Advances and Features of Meteor Radar Techniques for M-L-T Region Neutral Wind Characterization

One of the current frontiers in understanding neutral-ion coupling within the atmosphere lies in a much better observational specification of neutral wind structure. This need is critical for providing quantitative information that can help refine and advance whole atmosphere model representations of interlocked mesosphere-ionosphere energy interchange pathways. Such mechanisms, such as stratospheric warming effects on ionospheric structure, have been recognized as essential to understanding not only climatology but also space weather variability of atmospheric parameters. Specular radio reflections from ionized meteor trails have been a long established technique for monitoring neutral winds.

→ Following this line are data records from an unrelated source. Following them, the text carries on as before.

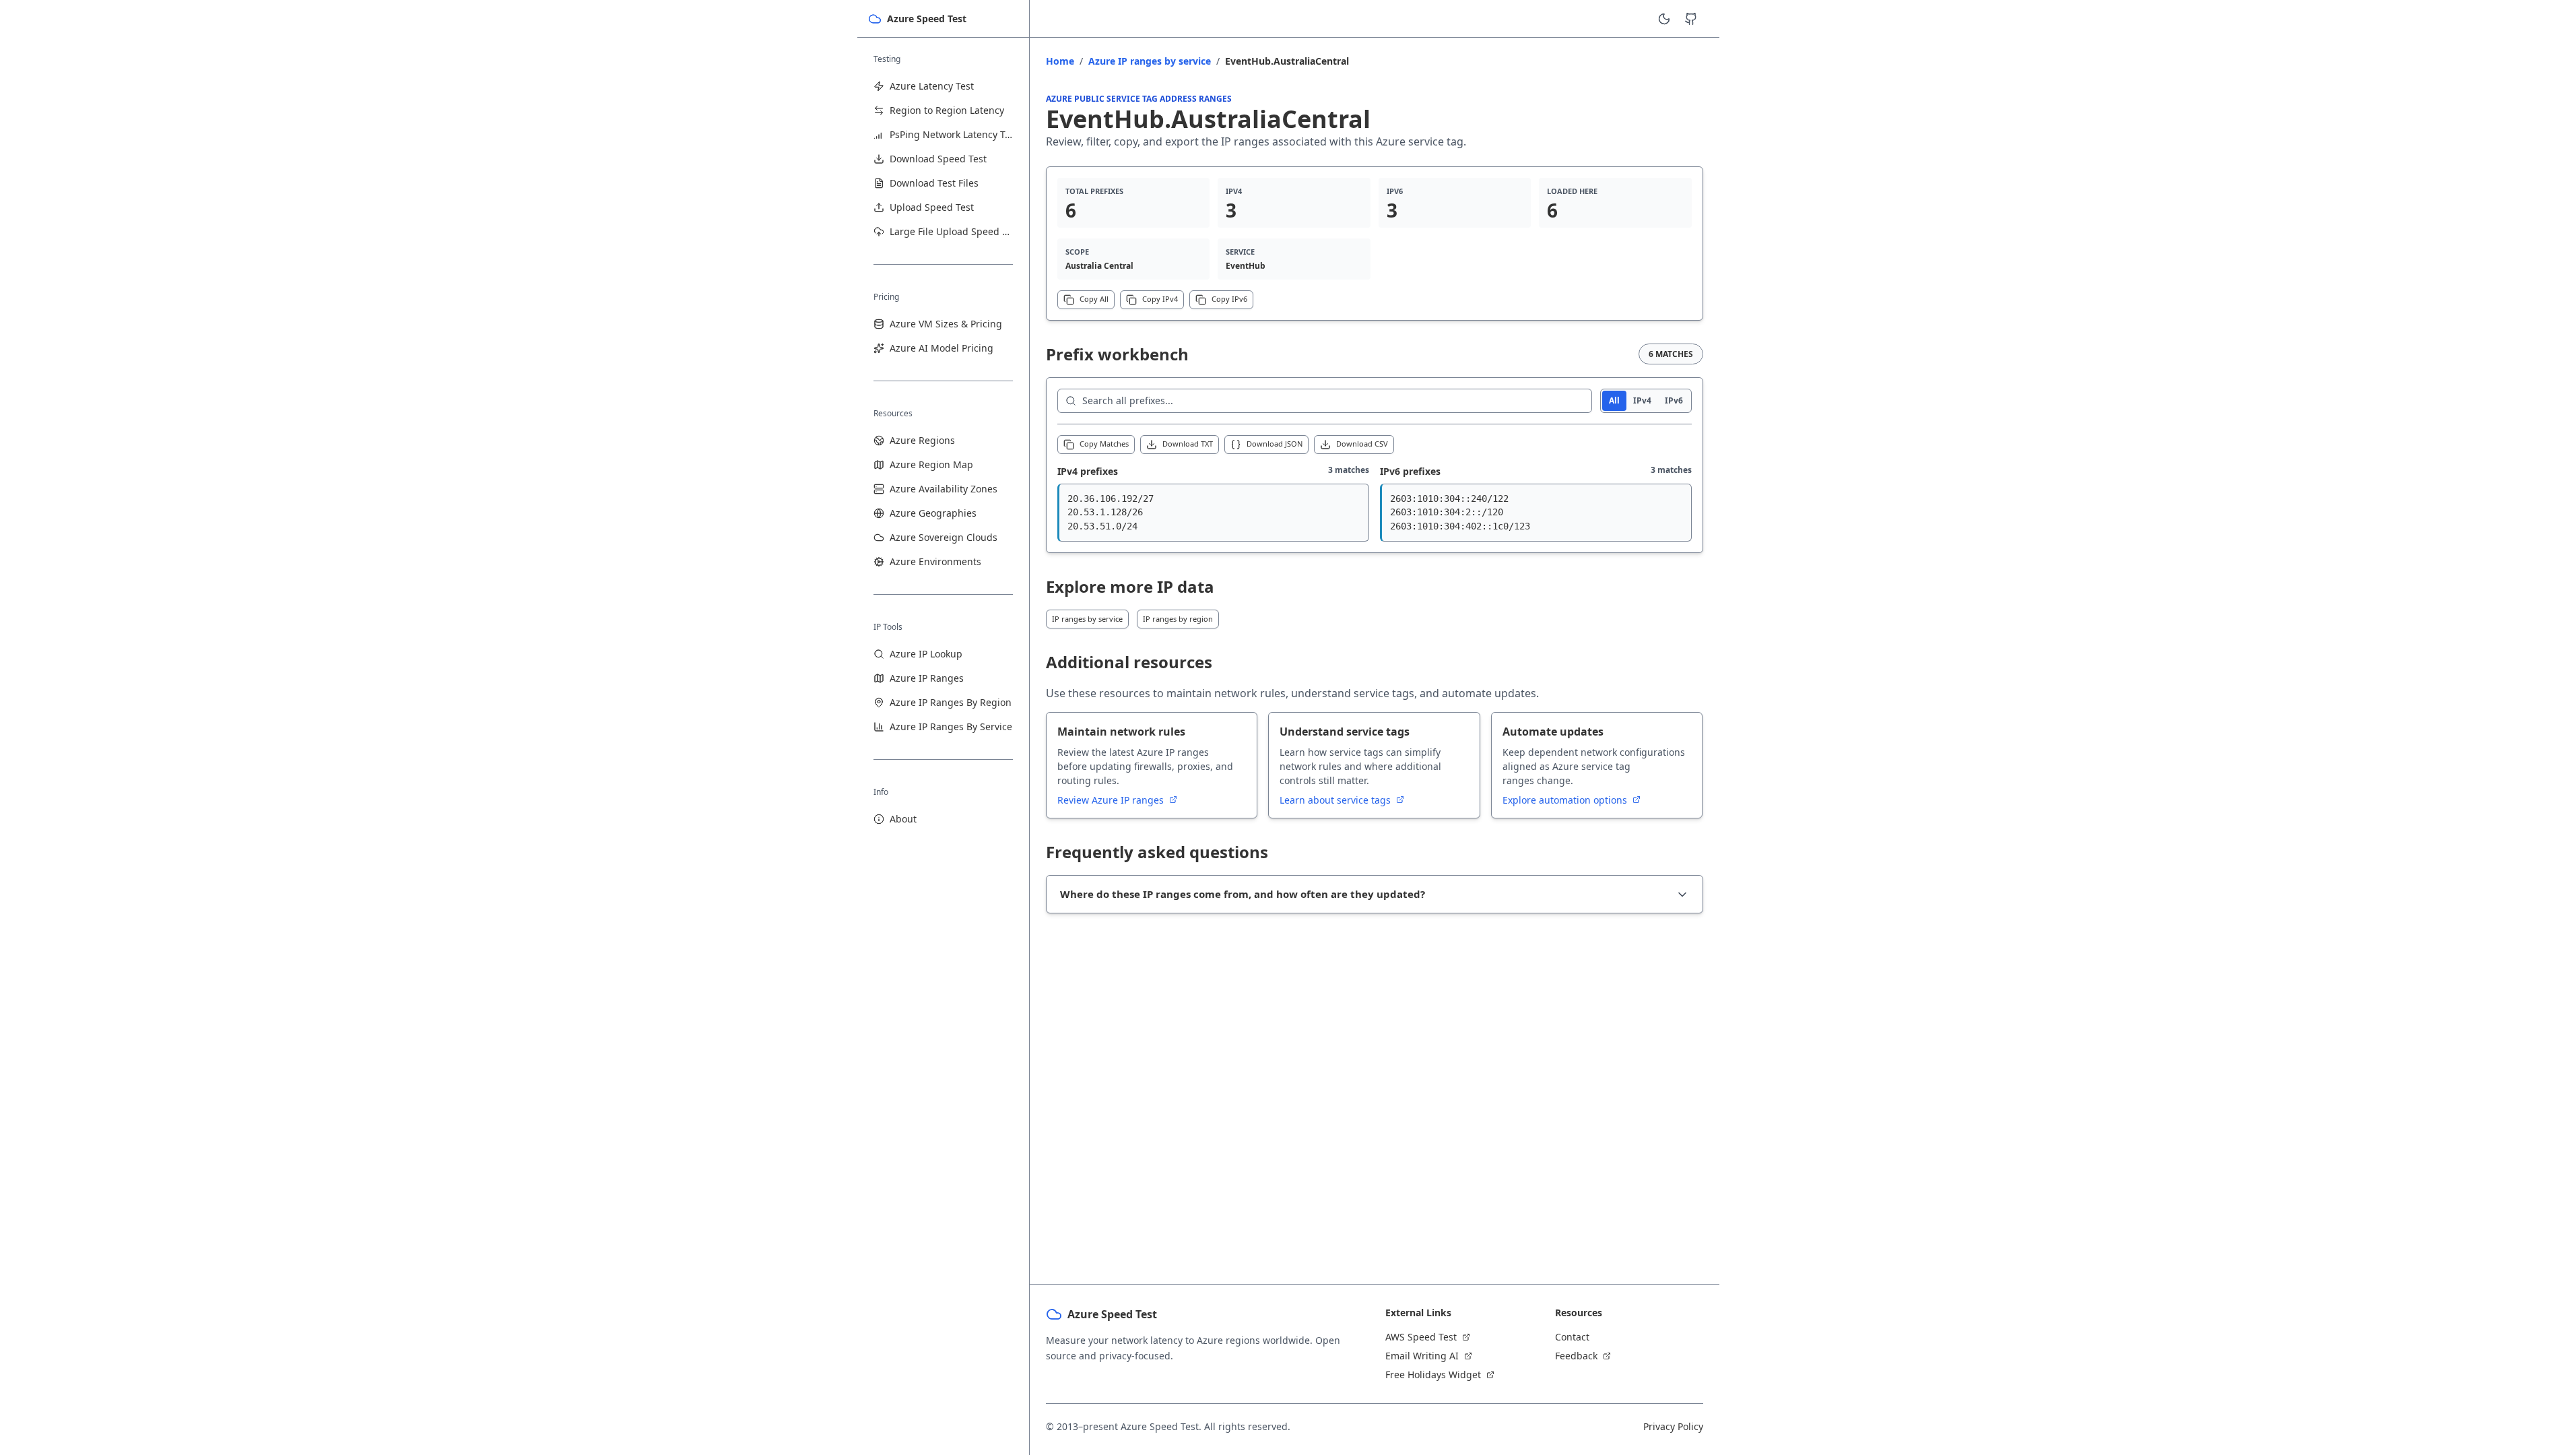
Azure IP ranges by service (1149, 61)
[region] (1213, 513)
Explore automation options (1566, 800)
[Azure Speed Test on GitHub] (1691, 19)
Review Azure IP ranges (1111, 800)
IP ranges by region (1178, 619)
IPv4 (1642, 400)
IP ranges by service (1087, 619)
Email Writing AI (1422, 1355)
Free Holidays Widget (1433, 1374)
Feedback (1576, 1355)
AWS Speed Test (1421, 1336)
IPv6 (1674, 400)
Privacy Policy (1673, 1426)
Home (1060, 61)
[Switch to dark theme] (1664, 19)
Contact (1572, 1336)
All (1614, 400)
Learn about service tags (1336, 800)
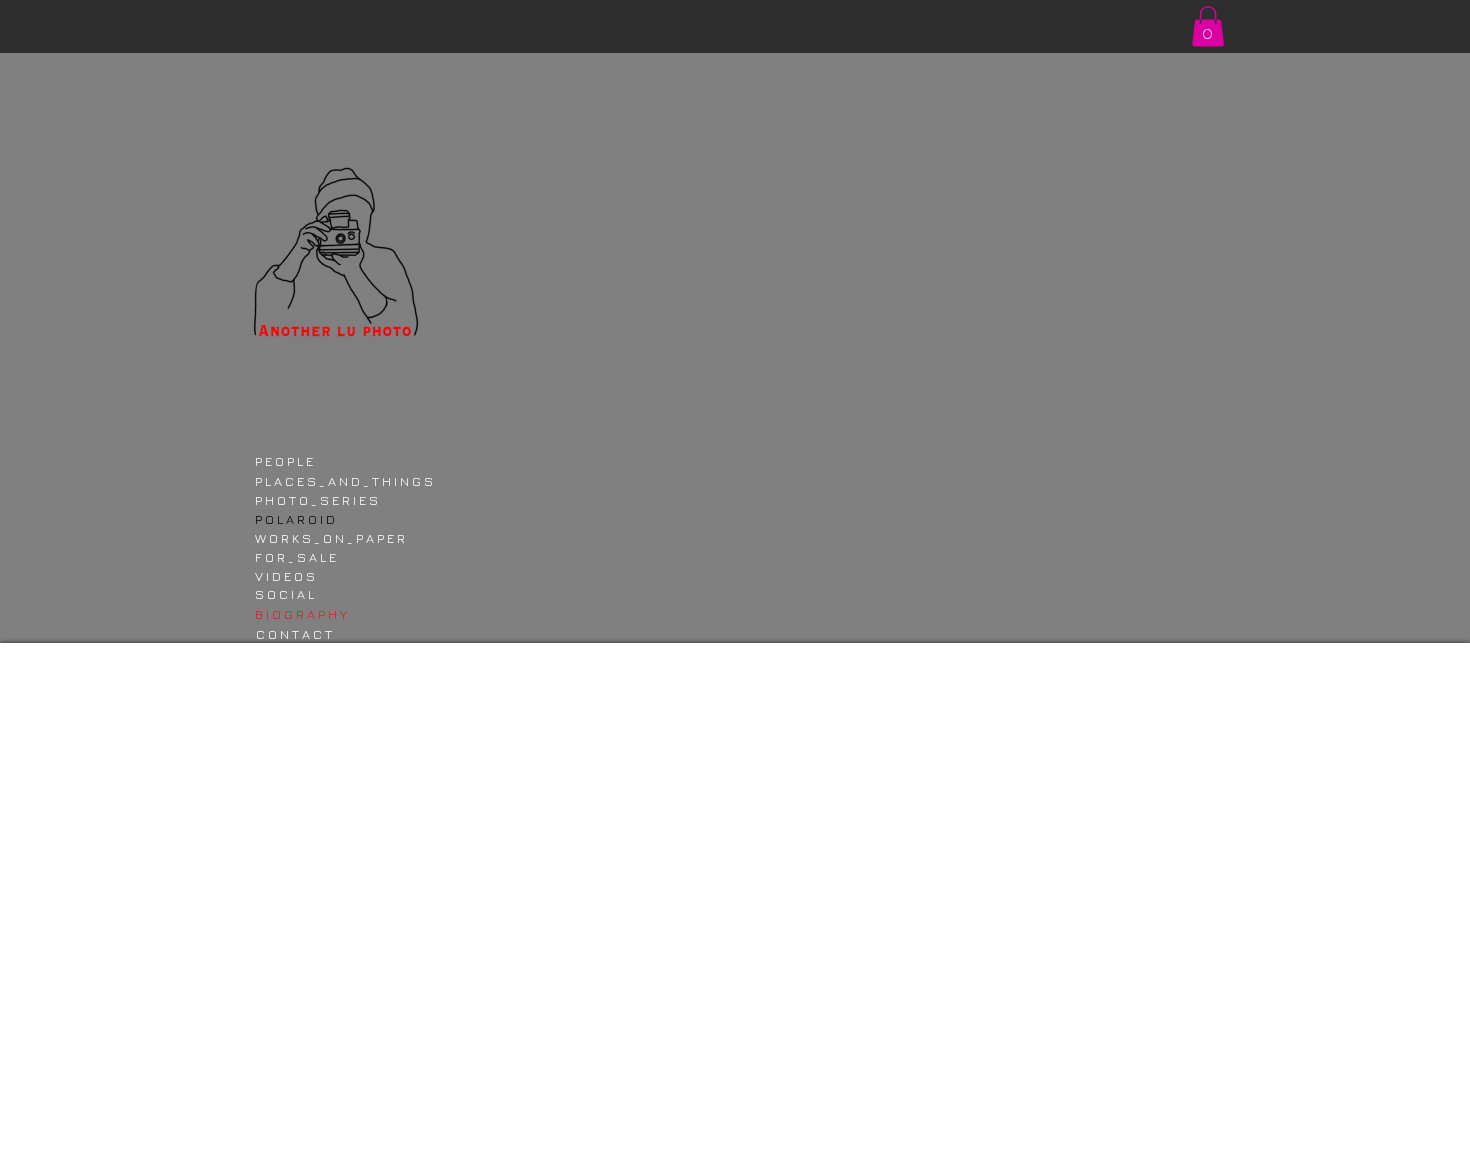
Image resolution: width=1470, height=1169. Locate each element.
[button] (1208, 26)
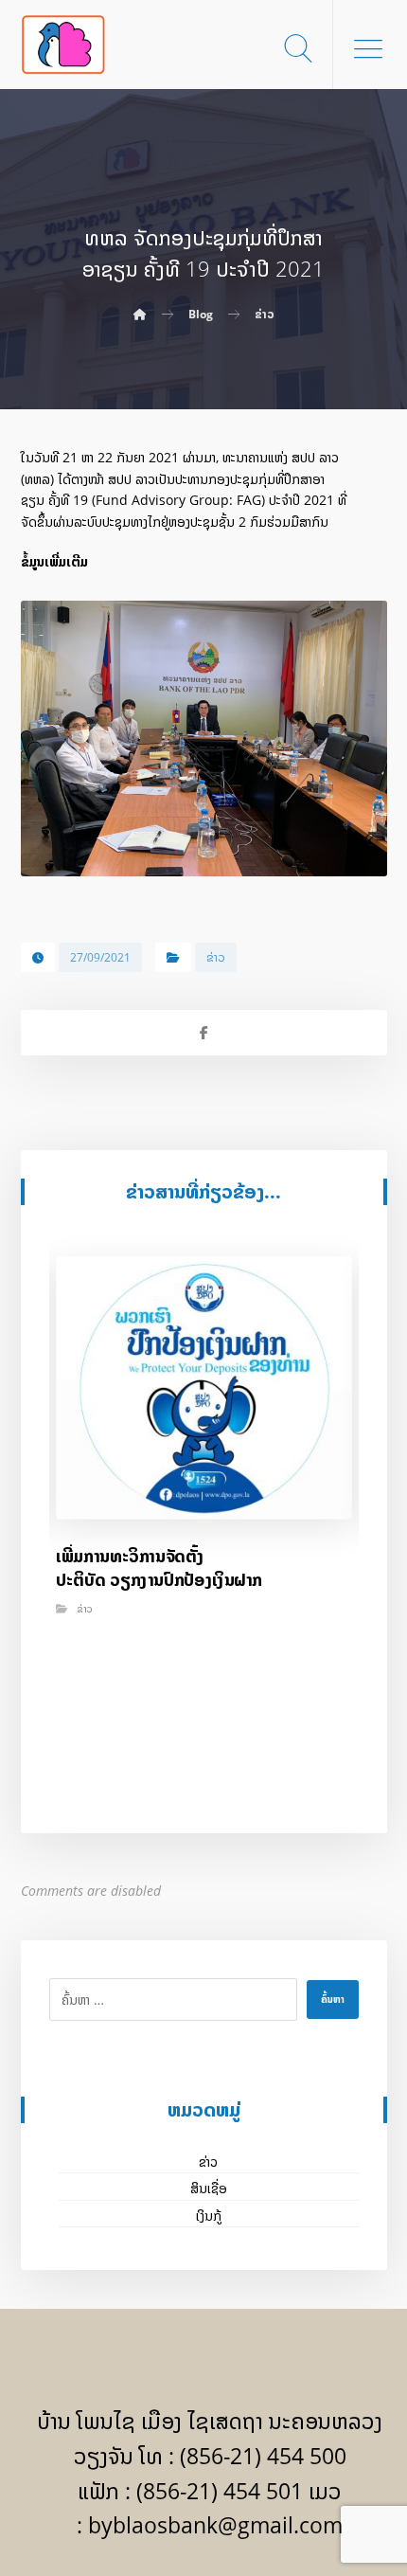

Recently, exciting new capabilities have been added to this observing method through the use of multi static, multi frequency transmit/receive architectures and advanced coded continuous waveforms as described by e.g. Stober and Chau [Radio Science, 2015]. The power of this technique has recently been advanced further through the use of stochastic process regression techniques to fit sparse projected wind observations from a meteor radar network and predict a vector wind field with minimal assumptions and rigorous uncertainties. This latter feature is very important in order to enable future model-data assimilative studies in a comprehensive, statistical manner. Further analysis from the vector wind fields can address many terms in the full continuity equations, such as horizontal divergence and relative vorticity [Chau et al, 2017]. We highlight recent advances in analysis for MIMO meteor wind observing systems, discussing in particular the techniques that lead to minimal constraint, rigorous uncertainty determination. We present several examples of complex wind fields observed at mid to high latitudes and use them to conclude with a targeted discussion of the particular mesosphere-lower thermosphere science that can be unlocked by continuous application of the technique.